==== BEREITGESTELLTER TEXT
Protocol of the Session on February 19, 2008

Noch ein Wort zur Hauptschule. In verleumderischer Absicht tun Sie immer so, als würden wir die Hauptschule konsequent schlechtreden. Das tun wir nicht. Das Problem besteht nicht darin, dass wir die Hauptschule schlechtreden, sondern darin, dass Sie die Hauptschule am langen Arm verhungern lassen.

(Beifall bei der SPD)

Sie sagen immer, die Hauptschule sei wichtig und man solle sehen, welche guten Berufschancen und Lebenschancen sie eröffne. Das ist alles wahr und richtig. Niemand in diesem Hohen Hause hat jemals die Hauptschule,

die Hauptschüler oder die Hauptschullehrer schlechtgeredet.

(Widerspruch des Abgeordneten Georg Schmid (CSU))
========
[KURZE AUFGABE A] Wessen Widerspruch verzeichnet der Protokollauszug zur Hauptschule am Schluss?
[KURZE AUFGABE B] Prüfen Sie, ob die folgenden Aussagen mit dem Protokollauszug zur Hauptschule übereinstimmen, und belegen Sie jedes Urteil mit dem wörtlichen Zitat. (i) Im Protokoll ist Beifall bei der SPD vermerkt. (ii) Der Redner hält der Gegenseite vor, die Hauptschule am langen Arm verhungern zu lassen. (iii) Der Redner bestreitet, dass die Hauptschule gute Berufschancen eröffne.
[KURZE AUFGABE C] Führen Sie den Protokollauszug zur Hauptschule ab seinem Ende weiter.
Die Einträge haben eine andere Herkunft als der Protokollauszug zur Hauptschule.
==== BEREITGESTELLTE DATEN
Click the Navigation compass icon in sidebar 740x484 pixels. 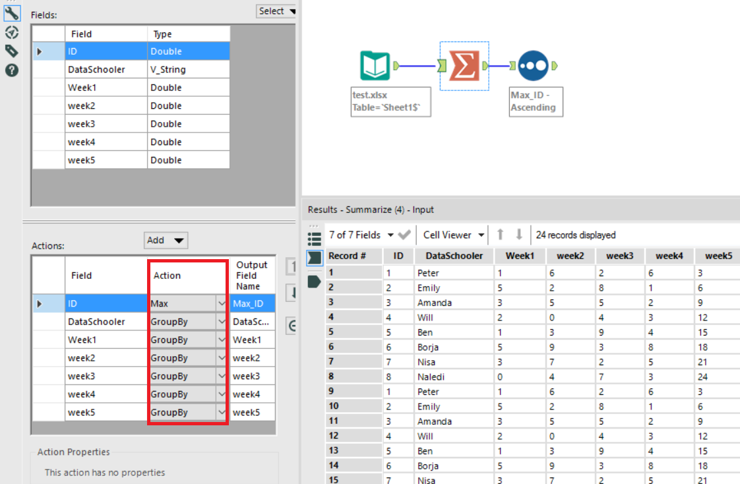pyautogui.click(x=11, y=32)
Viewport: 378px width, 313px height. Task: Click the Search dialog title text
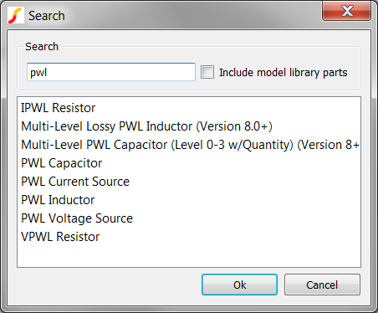coord(47,16)
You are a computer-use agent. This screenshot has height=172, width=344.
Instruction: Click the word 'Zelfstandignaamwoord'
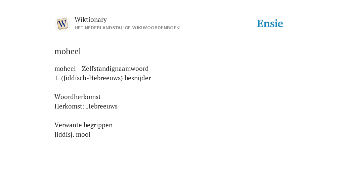point(115,69)
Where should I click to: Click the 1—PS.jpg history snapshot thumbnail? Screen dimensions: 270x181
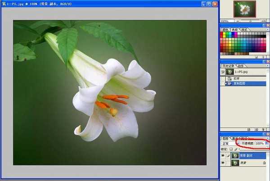click(230, 72)
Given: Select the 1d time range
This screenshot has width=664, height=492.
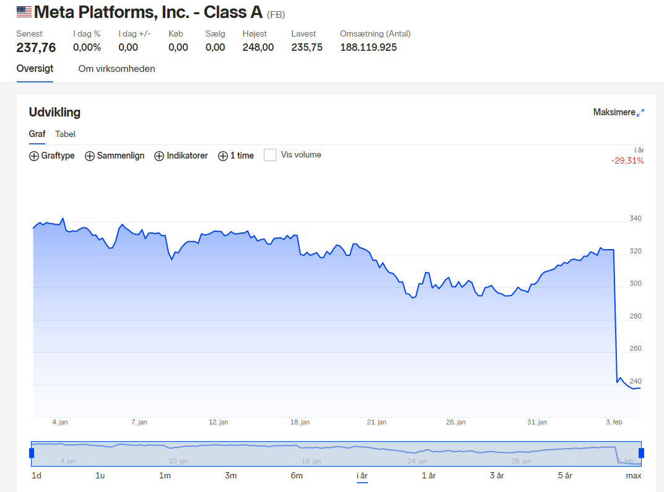Looking at the screenshot, I should click(37, 475).
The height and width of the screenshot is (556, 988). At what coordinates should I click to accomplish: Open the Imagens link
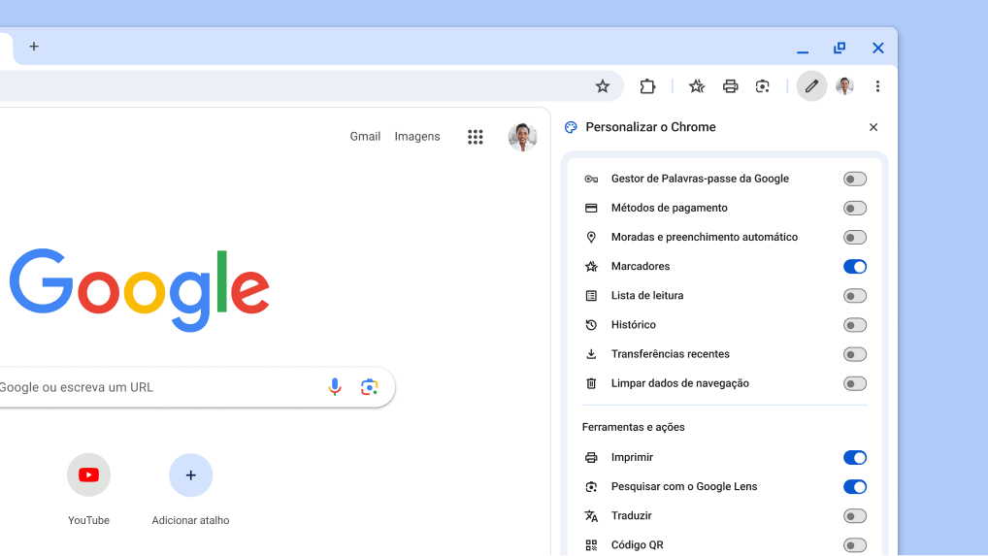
========
[RICHTIGE ANTWORT A] Den Widerspruch des Abgeordneten Georg Schmid (CSU).

[RICHTIGE ANTWORT B]
(i) Ja: „(Beifall bei der SPD)“
(ii) Ja: „dass Sie die Hauptschule am langen Arm verhungern lassen“
(iii) Nein: „Das ist alles wahr und richtig.“

[RICHTIGE ANTWORT C]
Nein, niemand! Da müssen Sie mir schon einen Beweis bringen.

(Georg Schmid (CSU): Ich war doch schon dabei!)

Ich habe Respekt vor der Leistung der Hauptschule, der Hauptschullehrer und der Hauptschüler. Eine Frage müssen Sie mir aber beantworten: Im Landkreis Starnberg treten 60 % der Kinder aufs Gymnasium über. In einem ländlichen Landkreis irgendwo in Oberfranken

(Zurufe von der SPD und von den GRÜNEN: Oder in der Oberpfalz und in Niederbayern!)

sind es vielleicht 16 oder 18 %.

(Johanna Werner-Muggendorfer (SPD): 17 %!)

Was ist der Grund dafür? Sind die Kinder in Oberfranken viermal dümmer als die Kinder in Starnberg? Ist das der Grund? – Nein, das kann nicht der Grund sein. Der Grund ist folgender: Die Wohlhabenden im Land organisieren für ihre Kinder gute Schulabschlüsse und Abitur und sagen den anderen im Land, die weniger wohlhabend sind, die Hauptschule sei doch auch nicht schlecht. Das ist zynisch, meine Damen und Herren, so kann man es nicht machen.

(Beifall bei der SPD)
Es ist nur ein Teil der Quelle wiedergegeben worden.